2. Has curiosity lingered in this realm for a while and do I repeatedly talk myself out of it?
Meaningful pursuits rarely arrive with certainty— instead, they annoyingly linger.
You might dismiss the idea a dozen times, and tell yourself it’s silly, impractical, or too late. And yet somehow, it keeps resurfacing. In quiet moments. In passing envy. In flashes. In daydreams. In fantasies that you keep to yourself.
If something keeps tugging at you, despite your logical attempts to shelve it, that’s a sign it carries personal weight. Because those lingering ideas—the ones that haunt your peripheral vision—aren’t accidents. They’re invitations. And if you ignore them for too long, they don’t vanish.
They harden into regret.
The key isn’t to chase every passing whim though. It’s to notice and focus on the ones that won’t leave you alone. The ones that keep asking, quietly but insistently: What if you just tried?
Pay attention to what you can't seem to forget.
3. Does this require something from me that I don’t yet know how to do or give?
Awe-inducing pursuits live at the edge of who you are and who you might become. If a pursuit feels like it demands a version of you that doesn’t quite exist yet—more courageous, more honest, more expansive, more bold, and probably more cringe—that’s a powerful clue.
And as soon as you inch toward something meaningful, your brain will panic and feel like it’s malfunctioning. But in reality, it’s preparing for an identity shift. It will hiss:
This is dumb. Someone’s already done this better. You’re not special, and you’ll never be famous. And honestly, you should probably just stop.
But this is not a sign to stop. It’s a sign you’re getting close to the eye of the storm. It’s the inflection point you just need to push through. Awe comes from choosing to persist through the clumsy, uncertain and unpolished. The willingness to look like a beginner is a spiritual prerequisite for anything that might truly fulfill you.
If the pursuit doesn’t just feel like it will produce something, but will indeed also change you — change how others see you, and even how you see yourself — you’re in the right territory. So pay attention to what unnerves you, and go after the things that feel like a detour from the bounds of who you currently think you are.
Conclusion: Stick with your lonely bravery
The book still has many rounds ahead with an editor. And once it’s out, it may still vanish quietly into the ether, going entirely un-praised :)
But strangely, I don’t mind.
Because the moment I held my printed manuscript, I wasn’t just holding a product for sale!
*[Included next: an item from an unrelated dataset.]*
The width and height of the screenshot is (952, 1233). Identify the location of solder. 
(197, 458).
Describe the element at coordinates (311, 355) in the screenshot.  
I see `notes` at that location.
I was holding every lonely hour. Every discarded page. Every moment I thought about quitting and didn’t. I was holding definitive proof that I was stronger than I felt.
And that lonely bravery emerged, not all at once as a grande force, but through one small promise I kept showing up for.
It was an act of devotion—not powered by confidence or courage, but by a quiet promise I kept returning to:
I will keep following my self-doubt.
So if you’re in the middle of something hard—something quiet, unglamorous, and achingly personal—keep going. And if you haven’t found that thing yet, start by noticing what stirs your self-doubt.
Because one day, without fanfare or warning, you’ll look up and realize: you didn’t just finish something. You became someone.
And though your victory lap may have an audience of one—just you, breathless and blinking—it will taste like something unexpected.
A little salty. A little sweet. A little tearful.
And like the quiet triumph of evolving into someone you always hoped you would become.
Congratulations, Sabra! I remember when I first held my finished manuscript in my hands. You've captured all the emotions perfectly in this essay. Thank you for sharing your joy and awe with us. Keep going, you're almost there!
I really hope Kyle finds this post in the wide, vast internet! Huge congratulations on this milestone and all of the revelations that go hand-in-hand!